Sengketa Tanah di Desa Sepanjang Berujung Laporan Polisi, Lima Warga Dilaporkan
SETARAJATIM.COM, SUMENEP – Dugaan penggelapan hak atas tanah di Kecamatan Sapeken, Kabupaten Sumenep, resmi memasuki ranah hukum. Seorang warga bernama Subandrio (49) melaporkan lima orang ke Polresta Sumenep atas dugaan menguasai hak atas sebidang tanah yang diklaim sebagai miliknya.
Laporan tersebut teregister dengan Nomor: LP/B/237/VII/2026/SPKT/POLRES SUMENEP/POLDA JAWA TIMUR dan diterima Sentra Pelayanan Kepolisian Terpadu (SPKT) Polres Sumenep pada Sabtu, 17 Juli 2026, sekitar pukul 10.00 WIB.
Dalam laporan polisi, Subandrio, warga Dusun Guntong, Desa Cabbiya, Kecamatan Talango, menyebut dugaan peristiwa itu terjadi sekitar Maret 2026 di Dusun Patemon, Desa Sepanjang, Kecamatan Sapeken.
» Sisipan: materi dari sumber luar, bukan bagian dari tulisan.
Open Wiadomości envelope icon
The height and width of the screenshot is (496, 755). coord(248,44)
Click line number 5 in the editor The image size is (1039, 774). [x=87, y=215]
Ia melaporkan Yusuf, Huraini, Rusnaini, Fathorrahman, dan Zainurrahman atas dugaan tindak pidana penggelapan hak atas tanah sebagaimana dimaksud dalam Pasal 502 Undang-Undang Nomor 1 Tahun 2023 tentang Kitab Undang-Undang Hukum Pidana (KUHP).
Dalam dokumen laporan polisi, Subandrio mengaku menjadi pihak yang dirugikan karena hak atas tanah yang diklaim miliknya diduga dikuasai tanpa dasar yang sah.
“Selain melampirkan identitas para terlapor, klien kami juga mencantumkan dua saksi yang disebut mengetahui perkara tersebut, yakni Hairil Hakiki dan Moh. Nasir, yang keduanya merupakan perangkat desa Sepanjang di Kecamatan Sapeken” kata kuasa hukum pelapor, Rahman, Sabtu (18/7/2026).
Masuknya laporan tersebut lanjut Rahman, menandai dimulainya proses penanganan oleh kepolisian. Selanjutnya, penyidik akan melakukan serangkaian penyelidikan, termasuk meminta keterangan pelapor, saksi-saksi, serta pihak yang dilaporkan untuk menentukan ada atau tidaknya unsur pidana dalam perkara tersebut.
“Semua proses hukum kami serahkan ke Polresta Sumenep, dan kami meyakini pihak penegak hukum pasti akan melakukan peniliaian yang sangat adil” tegasnya.
Hingga berita ini diterbitkan, Polresta Sumenep sudah membenarkan jika benar adanya laporan tersebut berdasakan STTPL yang telah diterbitkan.
Sementara itu, Yusuf, Huraini, Rusnaini, Fathorrahman, dan Zainurrahman juga belum memberikan tanggapan atau klarifikasi atas laporan yang ditujukan kepada mereka.
Sesuai prinsip praduga tak bersalah, seluruh pihak yang dilaporkan tetap harus dianggap tidak bersalah sampai adanya putusan pengadilan yang berkekuatan hukum tetap.